===== Records supplied

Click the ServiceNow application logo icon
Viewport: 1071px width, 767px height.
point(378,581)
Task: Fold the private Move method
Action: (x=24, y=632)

==========

The problem =>
Would you mind giving all the records again exactly?

Written answer =>
Click the ServiceNow application logo icon
Viewport: 1071px width, 767px height.
point(378,581)
Task: Fold the private Move method
Action: (x=24, y=632)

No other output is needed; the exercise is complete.